The objective was to develop a single HPLC method for the simultaneous detection and quantitation of all the known and unknown impurities in zonisamide (I). As per the reported route of synthesis, the known related substances in zonisamide (I) are the starting material II, intermediates III-VI and process impurities VII-VIII. Based on the absorption maxima observed for I-VIII, the detection wavelength was set at 280 nm. Different octadecylsilyl silica columns like Lichrospher RP 18e, Waters Symmetry, Hypersil ODS, and mobile phases comprising of phosphate, acetate and/or formate buffers in combination with methanol or acetonitrile or both were tried under gradient and isocratic conditions to develop a suitable HPLC method for the detection and quantitative determination of II-VIII in zonisamide (I). The effects of pH of mobile phase and column oven temperature on resolution between the components and tailing factors were also studied. Both column temperature and pH of the mobile phase were found to have a strong influence on the resolution and peak shapes. A reasonably good separation between the components with good peak shapes was achieved on a Waters Symmetry C8 (150×3.9 mm), 5 μ column using a linear gradient of mobile phase consisting of a mixture of 0.02 M potassium dihydrogen phosphate (anhydrous)-acetonitrile-methanol, pH 4.0 at a flow rate of 1.0 ml/min and column temperature at 35°. The linear gradient was 100% mobile phase component A (0.02 M aqueous potassium dihydrogen phosphate-acetonitrile-methanol (75:10:15 v/v/v), pH adjusted to 4.0 with orthophosphoric acid) to 100% mobile phase component B (0.02 M aqueous potassium dihydrogen phosphate-acetonitrile-methanol (15:40:45 v/v/v), pH 2.0 with orthophosphoric acid) over a period of 45 min. The retention times (RT) and relative retention times (RRT) obtained under these chromatographic conditions are presented in Table 1. The results indicated good resolution between the components with satisfactory peak shapes. A representative chromatogram depicting resolution between all the components I-VIII is shown in fig. 2.
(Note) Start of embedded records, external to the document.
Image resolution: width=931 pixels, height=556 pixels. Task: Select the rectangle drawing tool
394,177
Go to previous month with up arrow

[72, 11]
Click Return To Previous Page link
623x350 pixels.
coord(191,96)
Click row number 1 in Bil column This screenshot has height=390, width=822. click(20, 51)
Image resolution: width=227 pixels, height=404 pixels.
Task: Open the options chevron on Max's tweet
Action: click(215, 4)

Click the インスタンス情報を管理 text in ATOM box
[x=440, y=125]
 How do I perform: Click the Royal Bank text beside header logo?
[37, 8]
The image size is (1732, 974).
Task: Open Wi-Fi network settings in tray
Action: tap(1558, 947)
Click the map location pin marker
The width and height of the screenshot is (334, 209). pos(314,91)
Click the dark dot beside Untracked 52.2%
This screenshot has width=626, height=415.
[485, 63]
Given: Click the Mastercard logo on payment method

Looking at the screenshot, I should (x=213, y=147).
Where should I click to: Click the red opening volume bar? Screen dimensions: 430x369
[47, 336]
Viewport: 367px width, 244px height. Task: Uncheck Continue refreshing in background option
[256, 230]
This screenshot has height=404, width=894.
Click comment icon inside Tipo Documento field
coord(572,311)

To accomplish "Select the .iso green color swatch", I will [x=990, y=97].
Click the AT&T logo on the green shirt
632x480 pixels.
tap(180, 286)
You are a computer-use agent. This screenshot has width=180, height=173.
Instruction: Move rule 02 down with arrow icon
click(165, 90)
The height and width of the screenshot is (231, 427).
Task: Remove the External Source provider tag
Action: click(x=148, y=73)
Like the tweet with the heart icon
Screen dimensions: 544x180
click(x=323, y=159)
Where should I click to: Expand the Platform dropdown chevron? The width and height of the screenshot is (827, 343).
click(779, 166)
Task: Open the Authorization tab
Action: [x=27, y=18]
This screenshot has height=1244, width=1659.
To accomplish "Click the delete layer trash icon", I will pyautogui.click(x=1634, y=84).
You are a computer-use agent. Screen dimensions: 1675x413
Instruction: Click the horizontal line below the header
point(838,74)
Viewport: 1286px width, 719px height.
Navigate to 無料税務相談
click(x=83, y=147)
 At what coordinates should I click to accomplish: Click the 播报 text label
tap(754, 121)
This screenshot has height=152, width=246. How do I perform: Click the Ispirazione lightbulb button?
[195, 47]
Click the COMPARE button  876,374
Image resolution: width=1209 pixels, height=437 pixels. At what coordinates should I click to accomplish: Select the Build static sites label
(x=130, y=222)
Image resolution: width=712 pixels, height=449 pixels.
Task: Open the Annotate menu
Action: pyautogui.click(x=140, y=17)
Table 2 summarizes the results obtained for LOD, LOQ and linearity for compounds I-VIII. The LOD and LOQ values obtained for I-VIII were in the range of 0.001% to 0.007% and 0.0035% to 0.25% respectively (with respect to sample concentration of 2 mg/ml). The LOD and LOQ values were much below the specified limits (< 0.10%) for I-VIII, indicating that the method was sensitive and capable to detect and quantify known impurities II-VIII and also unknown impurities (fig. 3). Linearity was established in the range of LOQ level to 0.2% (limit concentration for II-VIII: < 0.10%) having regression coefficients in the range of 0.9958 to 0.9999.
The mean recoveries at each level for all the components I-VIII, given in Table 3, ranged between 97.2-100.7% (Acceptance criteria: 90-110%) and % RSD was between 0.1% and 2.7% (Acceptance criteria: NMT 10.0%) establishing that the method was accurate for the quantitative determination of all the known and unknown impurities.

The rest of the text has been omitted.